Premier long métrage de Yang Chao, Passages a été présenté en Sélection officielle au Festival de Cannes, dans le cadre de la section Un Certain Regard. Le Jury de la Caméra d'or (qui récompense les premiers films) lui a décerné une mention spéciale. Trois ans plus tôt, cet ancien élève de l'Académie du Film de Pékin était venu sur la Croisette avec son film de fin d'études, Run Away, qui reçut le troisième prix de la Cinéfondation.
En décrivant les aspirations d'un jeune homme et de sa petite amie, Passages fait le portrait de la Chine contemporaine. Yang Chao précise ses intentions : "Il est presque impossible de décrire dans le détail tous les bouleversements auxquels est soumis ce vieil et immense pays. Je ne voulais pas analyser ces phénomènes sociaux, mais m'intéresser, en tant que cinéaste, à la crise d'identité culturelle et aux psychoses qu'ils provoquent dans la nature humaine.

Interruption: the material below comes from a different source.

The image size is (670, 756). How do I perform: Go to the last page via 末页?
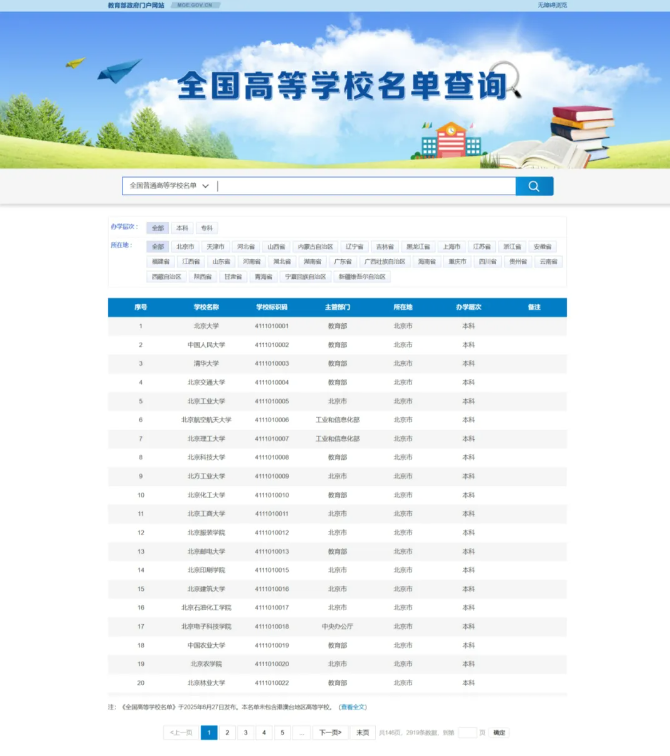click(362, 732)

D'une certaine manière, j'ai de la chance d'être réalisateur aujourd'hui en Chine, car ce pays regorge de matières pour un cinéaste." Il fait par ailleurs remarquer : "Beaucoup d'injustices, de conflits d'intérêts générés par l'économie de marché, le poids oppressant du système éducatif, apparaissent dans le film." A cet égard, le réalisateur estime que la jeune fille, Xiao Ping, est "une vraie rebelle", contrairement à Si Xu (le garçon) : "Après avoir lutté contre le système par un réflexe hormonal adolescent, il abdique au prix de son existence future. Cette tragédie est celle d'une multitude de jeunes en Chine."

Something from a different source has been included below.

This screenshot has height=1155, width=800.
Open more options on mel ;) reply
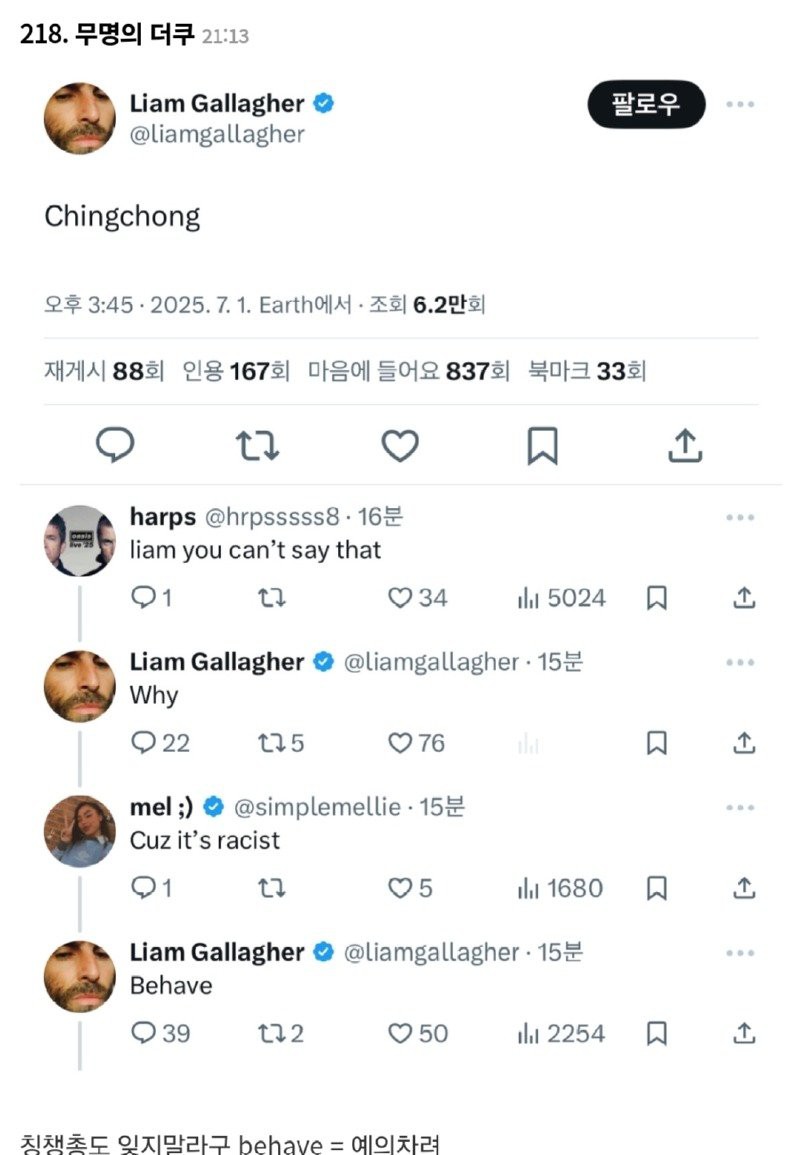pos(740,807)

Une des personnes qui ont permis au cinéaste de réaliser son film est Tian Zhuangzhuang. Celui-ci était en 2002 directeur artistique de Century Hero, la société qui a produit Passages, mais les cinéphiles le connaissent surtout comme réalisateur. C'est lui qui a notamment signé Le Cerf-volant bleu, ou la situation politique chinoise vue à travers le regard d'un enfant, une oeuvre très remarquée en 1993.

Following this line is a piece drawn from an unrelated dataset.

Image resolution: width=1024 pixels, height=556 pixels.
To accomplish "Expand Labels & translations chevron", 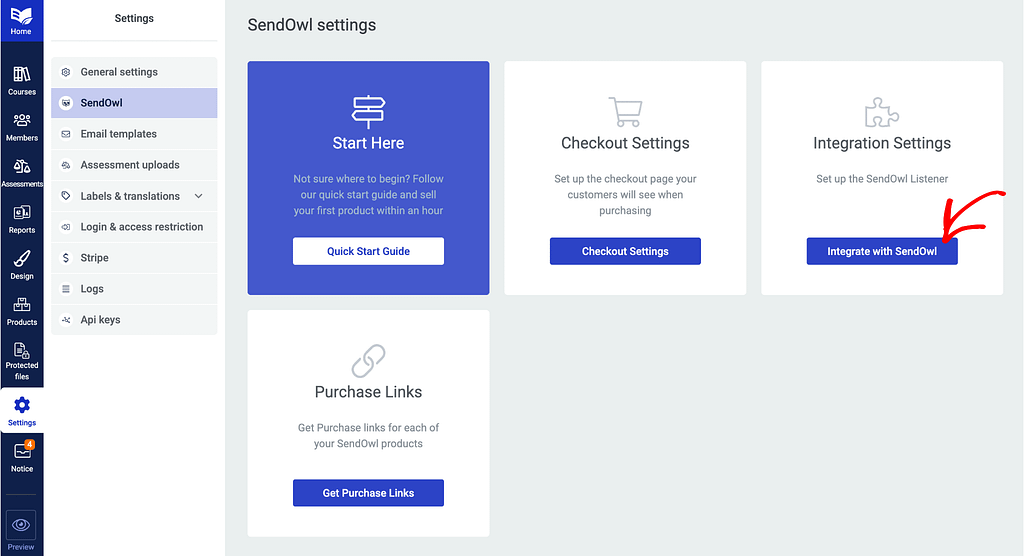I will (199, 196).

Si les personnages font un long trajet, l'équipe du film a également beaucoup voyagé : "Tous les décors se trouvent dans les provinces de Henan, Hubei et Shanxi", note le réalisateur. "Nous avons tourné dans plus de 120 endroits et l'équipe a parcouru plus de 10 000 kilomètres en deux mois. Il a fallu retourner sur les lieux à six reprises pour finaliser les repérages. Les trois premiers voyages ont eu lieu au moment de l'écriture, mais à ce moment-là, je n'avais pas assez d'argent pour poursuivre. Après avoir trouvé le financement, je suis reparti une quatrième fois pendant un mois où j'ai passé en revue tous les lieux qui m'intéressaient. Puis je suis retourné sur chacun de ces lieux avec mon équipe afin de leur expliquer ce que j'avais en tête. La sixième fois, j'y suis retourné seul, un mois avant le tournage, pour aplanir les dernières difficultés (...) avoir des repérages intensifs m'a beaucoup aidé dans mon rapport à l'espace filmé. Grâce à ma connaissance des lieux, j'ai pu modifier, et parfois améliorer, la composition de mes plans lorsque c'était nécessaire."
Passages révèle la fascination de Yang Chao pour l'univers ferroviaire. En voici l'origine : "Mon père travaille dans une gare et les trains m'impressionnaient beaucoup lorsque j'étais enfant. Ils étaient si gigantesques et puissants qu'ils suscitaient en moi un sentiment mêlé de peur et d'admiration. Leur masse pouvait tout écraser, même s'ils apportaient aussi l'espoir de la découverte de pays inconnus. J'aime prendre le train et regarder à travers la fenêtre les paysages défiler horizontalement, même si le paysage n'a rien d'extraordinaire en soi, car il y a quelque chose de poétique dans le mouvement perpétuel de la lumière et des formes. Ma prédilection pour le travelling provient très probablement de là."
Le couple central du film est interprété par deux comédiens professionnels, mais le reste du casting se compose d'acteurs non-professionnels. Le cinéaste expose les vertus de ce mélange : "Les acteurs non-professionnels et les professionnels ont, bien sûr, des styles et des qualités différents. Je pense que ces différences ont créé une distance naturelle entre ceux, ce qui était précisément le résultat escompté, car il fallait que le couple vive dans son propre univers et qu'une distance évidente à l'oeil nu les sépare de leur environnement."